* Tasks to carry out
A. In the text about Spade and Brigid O'Shaughnessy, how much did Joel Cairo offer Spade for the black bird?
B. From the text about Spade and Brigid O'Shaughnessy, extract everything from "The next day" down to "with half-playful petulance.", word for word.

Spade, who had held his breath through much of this speech, now emptied his lungs with a long exhalation between pursed lips and said: “You won’t need much of anybody’s help. You’re good. You’re very good. It’s chiefly your eyes, I think, and that throb you get into your voice when you say things like ‘Be generous, Mr. Spade.'”
Absolutely unmoved by her histrionics, and doesn’t let himself get, er, distracted by the fact that she’s on her knees before him. In other words, he sees through her attempt to play the sex card.
(Also, of course, you probably don’t want to trust someone who gave you a false name and is somehow involved in two murders.)
The next day Spade and O’Shaughnessy are again at her apartment. Since they’ve last seen each other, one Joel Cairo has hired Spade to recover a statuette of a raptor. This falcon would seem to have nothing to do with O’Shaughnessy… except that Cairo told Spade that Thursby’s murder is connected to the falcon, and we know Thursby has some connection to O’Shaughnessy.
Spade to Brigid O’Shaughnessy:
“I saw Joel Cairo tonight,” he said in the manner of one making polite conversation.
Gaiety went out of her face. There was a long pause before she asked uneasily:
“You–you know him?”
“I saw him tonight.” Spade maintained his light tone.
“Well, what did he say?” she asked with half-playful petulance.
“He offered me five thousand dollars for the black bird.”
She laughed, dropped the cigarette into a tray, and looked at him with clear merry eyes. “And what did you say?”
“Five thousand dollars is a lot of money.”
She smiled, but when he looked gravely at her, her smile vanished. In its place came a hurt, bewildered look. “Surely you’re not really considering it,” she said.
“Why not? Five thousand dollars is a lot of money.”
“But, Mr. Spade, you promised to help me.” Her hands were on his arm. “I trusted you. You can’t–” She broke off.
Spade smiled gently into her troubled eyes. “Don’t let’s try to figure out how much you’ve trusted me,” he said. “You didn’t say anything about any black birds.”
“But you must’ve known or–or you wouldn’t have mentioned it to me. You do know now. You won’t treat me like that.” Her eyes were cobalt-blue prayers.
That last sentence is beautiful writing. It’s made all the more forceful by the fact that O’Shaughnessy is a psychopathic liar.
“Five thousand dollars is,” he said for the third time, “a lot of money.”
She lifted her hands and let them fall in a gesture that accepted defeat. “It is,” she agreed in a small voice. “It is far more than I could ever offer you, if I must bid for your loyalty.”
Spade laughed. “What have you given me besides money? Have you given me any of the truth? Haven’t you tried to buy my loyalty with money and nothing else? Well, if I’m peddling it, why shouldn’t I let it go to the highest bidder?”

* Records shown
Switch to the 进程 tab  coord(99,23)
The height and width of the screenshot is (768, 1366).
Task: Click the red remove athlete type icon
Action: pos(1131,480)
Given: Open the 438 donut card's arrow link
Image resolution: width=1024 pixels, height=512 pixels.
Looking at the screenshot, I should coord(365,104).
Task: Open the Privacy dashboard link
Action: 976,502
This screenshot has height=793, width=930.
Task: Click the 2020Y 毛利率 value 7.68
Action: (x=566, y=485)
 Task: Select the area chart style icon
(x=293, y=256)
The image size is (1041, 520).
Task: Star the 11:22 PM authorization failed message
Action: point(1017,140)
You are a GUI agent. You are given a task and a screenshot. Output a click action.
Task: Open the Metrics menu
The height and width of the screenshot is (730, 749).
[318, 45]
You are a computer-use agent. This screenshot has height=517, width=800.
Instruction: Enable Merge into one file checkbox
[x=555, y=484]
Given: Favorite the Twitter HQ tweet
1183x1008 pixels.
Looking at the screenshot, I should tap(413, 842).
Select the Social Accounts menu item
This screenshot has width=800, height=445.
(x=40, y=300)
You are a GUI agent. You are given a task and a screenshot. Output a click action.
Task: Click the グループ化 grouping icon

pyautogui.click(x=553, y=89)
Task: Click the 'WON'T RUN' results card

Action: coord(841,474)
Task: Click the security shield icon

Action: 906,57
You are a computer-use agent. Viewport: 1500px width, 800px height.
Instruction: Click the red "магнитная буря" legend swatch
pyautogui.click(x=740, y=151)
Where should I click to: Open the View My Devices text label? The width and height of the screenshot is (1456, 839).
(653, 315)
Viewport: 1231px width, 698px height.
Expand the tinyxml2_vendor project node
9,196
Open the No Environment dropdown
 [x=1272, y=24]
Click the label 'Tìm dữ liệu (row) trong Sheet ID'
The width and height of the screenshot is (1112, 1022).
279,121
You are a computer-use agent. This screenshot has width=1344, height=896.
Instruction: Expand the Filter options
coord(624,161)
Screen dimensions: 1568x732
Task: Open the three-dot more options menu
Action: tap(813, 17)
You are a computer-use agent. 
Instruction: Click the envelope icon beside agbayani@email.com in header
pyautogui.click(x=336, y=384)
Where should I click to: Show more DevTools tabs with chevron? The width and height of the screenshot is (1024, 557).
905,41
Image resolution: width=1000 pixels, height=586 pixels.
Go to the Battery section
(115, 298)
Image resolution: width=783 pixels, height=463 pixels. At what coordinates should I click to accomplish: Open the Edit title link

* Answers for this exercise
A. Five thousand dollars.

B.
The next day Spade and O’Shaughnessy are again at her apartment. Since they’ve last seen each other, one Joel Cairo has hired Spade to recover a statuette of a raptor. This falcon would seem to have nothing to do with O’Shaughnessy… except that Cairo told Spade that Thursby’s murder is connected to the falcon, and we know Thursby has some connection to O’Shaughnessy.
Spade to Brigid O’Shaughnessy:
“I saw Joel Cairo tonight,” he said in the manner of one making polite conversation.
Gaiety went out of her face. There was a long pause before she asked uneasily:
“You–you know him?”
“I saw him tonight.” Spade maintained his light tone.
“Well, what did he say?” she asked with half-playful petulance.